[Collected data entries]

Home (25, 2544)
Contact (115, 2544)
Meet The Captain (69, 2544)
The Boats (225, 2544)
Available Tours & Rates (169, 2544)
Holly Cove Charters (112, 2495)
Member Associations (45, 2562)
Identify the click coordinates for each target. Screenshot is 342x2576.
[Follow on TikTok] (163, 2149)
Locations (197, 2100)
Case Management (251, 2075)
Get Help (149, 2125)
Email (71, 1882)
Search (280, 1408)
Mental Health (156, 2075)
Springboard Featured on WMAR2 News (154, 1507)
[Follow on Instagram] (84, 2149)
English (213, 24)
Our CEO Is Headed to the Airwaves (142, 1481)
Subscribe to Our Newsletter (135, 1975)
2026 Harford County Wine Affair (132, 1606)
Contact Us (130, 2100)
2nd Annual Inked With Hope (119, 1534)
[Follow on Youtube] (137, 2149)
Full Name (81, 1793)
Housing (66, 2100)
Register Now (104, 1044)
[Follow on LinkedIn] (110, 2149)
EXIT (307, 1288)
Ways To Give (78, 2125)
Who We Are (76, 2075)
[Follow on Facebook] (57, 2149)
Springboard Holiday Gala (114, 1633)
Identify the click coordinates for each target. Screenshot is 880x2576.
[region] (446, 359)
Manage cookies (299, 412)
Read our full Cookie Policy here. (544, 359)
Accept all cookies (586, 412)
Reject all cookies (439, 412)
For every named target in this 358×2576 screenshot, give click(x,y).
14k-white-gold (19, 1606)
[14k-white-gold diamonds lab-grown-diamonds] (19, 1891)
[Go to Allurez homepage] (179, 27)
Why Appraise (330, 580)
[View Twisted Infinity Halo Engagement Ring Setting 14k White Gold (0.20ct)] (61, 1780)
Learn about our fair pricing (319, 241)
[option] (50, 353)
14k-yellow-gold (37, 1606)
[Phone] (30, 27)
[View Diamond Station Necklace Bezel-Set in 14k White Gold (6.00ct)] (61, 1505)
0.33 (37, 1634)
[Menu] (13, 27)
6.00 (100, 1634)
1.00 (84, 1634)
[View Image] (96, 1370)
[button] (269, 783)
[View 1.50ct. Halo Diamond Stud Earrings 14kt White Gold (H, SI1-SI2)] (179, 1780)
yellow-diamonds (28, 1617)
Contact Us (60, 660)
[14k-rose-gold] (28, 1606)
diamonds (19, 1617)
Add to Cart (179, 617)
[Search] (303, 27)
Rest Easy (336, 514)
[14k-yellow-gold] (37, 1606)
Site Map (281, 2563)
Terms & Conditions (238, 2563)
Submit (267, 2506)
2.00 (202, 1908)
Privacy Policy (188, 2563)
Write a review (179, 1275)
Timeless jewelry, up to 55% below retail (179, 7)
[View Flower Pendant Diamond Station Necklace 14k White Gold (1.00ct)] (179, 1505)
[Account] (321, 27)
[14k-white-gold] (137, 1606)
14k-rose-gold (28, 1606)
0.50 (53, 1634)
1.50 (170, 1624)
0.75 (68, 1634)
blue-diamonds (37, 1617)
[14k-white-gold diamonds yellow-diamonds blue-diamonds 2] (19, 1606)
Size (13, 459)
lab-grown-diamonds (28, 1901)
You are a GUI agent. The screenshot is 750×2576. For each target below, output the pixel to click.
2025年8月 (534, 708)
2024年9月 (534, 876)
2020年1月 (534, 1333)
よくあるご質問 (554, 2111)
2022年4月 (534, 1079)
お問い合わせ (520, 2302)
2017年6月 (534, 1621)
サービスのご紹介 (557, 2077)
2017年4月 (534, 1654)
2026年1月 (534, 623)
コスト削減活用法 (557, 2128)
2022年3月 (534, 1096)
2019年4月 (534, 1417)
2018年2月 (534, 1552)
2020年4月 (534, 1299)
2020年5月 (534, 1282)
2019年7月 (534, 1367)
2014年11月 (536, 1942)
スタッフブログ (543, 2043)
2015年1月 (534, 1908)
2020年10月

▶ _What you are asked to do_:
The data must be given again in full, exactly as written.

▶ _Written response_:
Home (25, 2544)
Contact (115, 2544)
Meet The Captain (69, 2544)
The Boats (225, 2544)
Available Tours & Rates (169, 2544)
Holly Cove Charters (112, 2495)
Member Associations (45, 2562)
Identify the click coordinates for each target. Screenshot is 342x2576.
[Follow on TikTok] (163, 2149)
Locations (197, 2100)
Case Management (251, 2075)
Get Help (149, 2125)
Email (71, 1882)
Search (280, 1408)
Mental Health (156, 2075)
Springboard Featured on WMAR2 News (154, 1507)
[Follow on Instagram] (84, 2149)
English (213, 24)
Our CEO Is Headed to the Airwaves (142, 1481)
Subscribe to Our Newsletter (135, 1975)
2026 Harford County Wine Affair (132, 1606)
Contact Us (130, 2100)
2nd Annual Inked With Hope (119, 1534)
[Follow on Youtube] (137, 2149)
Full Name (81, 1793)
Housing (66, 2100)
Register Now (104, 1044)
[Follow on LinkedIn] (110, 2149)
EXIT (307, 1288)
Ways To Give (78, 2125)
Who We Are (76, 2075)
[Follow on Facebook] (57, 2149)
Springboard Holiday Gala (114, 1633)
Identify the click coordinates for each target. Screenshot is 880x2576.
[region] (446, 359)
Manage cookies (299, 412)
Read our full Cookie Policy here. (544, 359)
Accept all cookies (586, 412)
Reject all cookies (439, 412)
For every named target in this 358×2576 screenshot, give click(x,y).
14k-white-gold (19, 1606)
[14k-white-gold diamonds lab-grown-diamonds] (19, 1891)
[Go to Allurez homepage] (179, 27)
Why Appraise (330, 580)
[View Twisted Infinity Halo Engagement Ring Setting 14k White Gold (0.20ct)] (61, 1780)
Learn about our fair pricing (319, 241)
[option] (50, 353)
14k-yellow-gold (37, 1606)
[Phone] (30, 27)
[View Diamond Station Necklace Bezel-Set in 14k White Gold (6.00ct)] (61, 1505)
0.33 (37, 1634)
[Menu] (13, 27)
6.00 (100, 1634)
1.00 (84, 1634)
[View Image] (96, 1370)
[button] (269, 783)
[View 1.50ct. Halo Diamond Stud Earrings 14kt White Gold (H, SI1-SI2)] (179, 1780)
yellow-diamonds (28, 1617)
Contact Us (60, 660)
[14k-rose-gold] (28, 1606)
diamonds (19, 1617)
Add to Cart (179, 617)
[Search] (303, 27)
Rest Easy (336, 514)
[14k-yellow-gold] (37, 1606)
Site Map (281, 2563)
Terms & Conditions (238, 2563)
Submit (267, 2506)
2.00 (202, 1908)
Privacy Policy (188, 2563)
Write a review (179, 1275)
Timeless jewelry, up to 55% below retail (179, 7)
[View Flower Pendant Diamond Station Necklace 14k White Gold (1.00ct)] (179, 1505)
[Account] (321, 27)
[14k-white-gold] (137, 1606)
14k-rose-gold (28, 1606)
0.50 (53, 1634)
1.50 (170, 1624)
0.75 (68, 1634)
blue-diamonds (37, 1617)
[14k-white-gold diamonds yellow-diamonds blue-diamonds 2] (19, 1606)
Size (13, 459)
lab-grown-diamonds (28, 1901)
You are a GUI agent. The screenshot is 750×2576. For each target below, output the pixel to click.
2025年8月 (534, 708)
2024年9月 (534, 876)
2020年1月 (534, 1333)
よくあるご質問 (554, 2111)
2022年4月 (534, 1079)
お問い合わせ (520, 2302)
2017年6月 (534, 1621)
サービスのご紹介 (557, 2077)
2017年4月 (534, 1654)
2026年1月 (534, 623)
コスト削減活用法 (557, 2128)
2022年3月 (534, 1096)
2019年4月 (534, 1417)
2018年2月 (534, 1552)
2020年4月 (534, 1299)
2020年5月 (534, 1282)
2019年7月 (534, 1367)
2014年11月 (536, 1942)
スタッフブログ (543, 2043)
2015年1月 (534, 1908)
2020年10月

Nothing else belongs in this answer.